Thursday, October 30, 2014

Lab Acquired Salmonella

An interesting bit of lab saftey news came out awhile back that I think hasn't gotten quite enough attention.
Since November 2013, 41 people in 13 states have been sickened by a Salmonella typhimurium outbreak (enterica serotype).

Salmonella typhimurium (pink)
The Salmonella was linked to clinical and university teaching laboratories according to the CDC investigation.
Cases have been reported in Illinois, Indiana, Kentucky, Maine, Massachusetts, Missouri, New Hampshire, New Jersey, Ohio, Pennsylvania, Virginia, Washington, and Wisconsin. The CDC investigation (probably performed mostly by the PulseNet group) revealed via laboratory testing (pulsed-field gel electrophoresis) sequence from commercially available S. typhimurium strains used in laboratory settings for teaching or quality control purposes. Basically, the S. typhimurium strain infecting people and making them ill was identified by PFGE (seperating DNA in a gel matrix based on a changing electric field), and it was similar to the S. typhimurium that could be acquired commercially.

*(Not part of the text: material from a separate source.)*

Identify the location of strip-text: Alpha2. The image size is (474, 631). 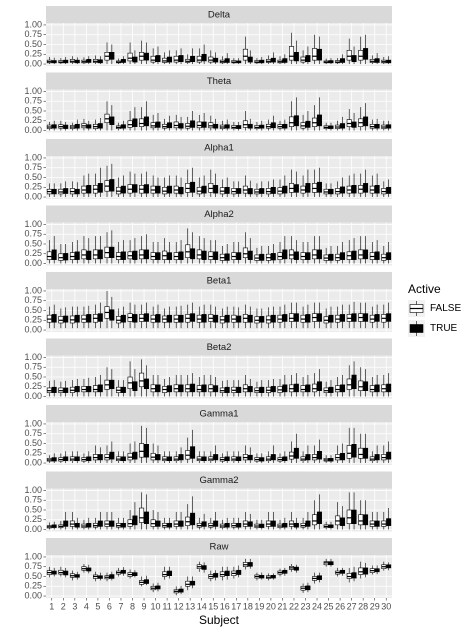
(219, 214).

The S. typhimurium strains are known to be present in several teaching laboratories that were associated with ill people. Epidemiological information gathered showed that 18 of the 21 people infected (86%) were enrolled in either a human biology or microbiology course. 15 of those 18 ill persons were students, and three (22%) were employees.
This is not the first outbreak linked to a college laboratory class, in 2011 a total of 109 illnesses were linked to clinical and microbiology teaching laboratories.
These outbreaks of Salmonella and other lab-associated organisms bring up important points about lab safety in teaching labs.
  • Some of the bacteria you work with can make you and others near you sick. Most of the time, lab-bacterial strains are weak and non pathogenic. However, it is possible that they can still cause illness.
  • It is possible to spread bacteria via contaminated lab coats, pens, keys, phones, mp3 players, notebooks, and other items that go in and out of the laboratory. Avoid taking things in and out of the lab.
  • People who work with infectious agents should be careful to handle samples properly and to wash hands appropriately, especially before you prepare any food, baby bottles, before eating, or contacting young children.
  • Non-pathogenic or attenuated bacterial strains should be used when possible in teaching laboratories.
This is what a microbiology teaching lab looks like.
I am guilty of breaking on some occasion most of these rules. I wear an ipod most days (albeit inside my lab coat). I have definitely eaten and drank in the lab, etc. The main thing to consider is handwashing, and proper handling of organisms. And if you are unsure, it is always better to be safe than sorry.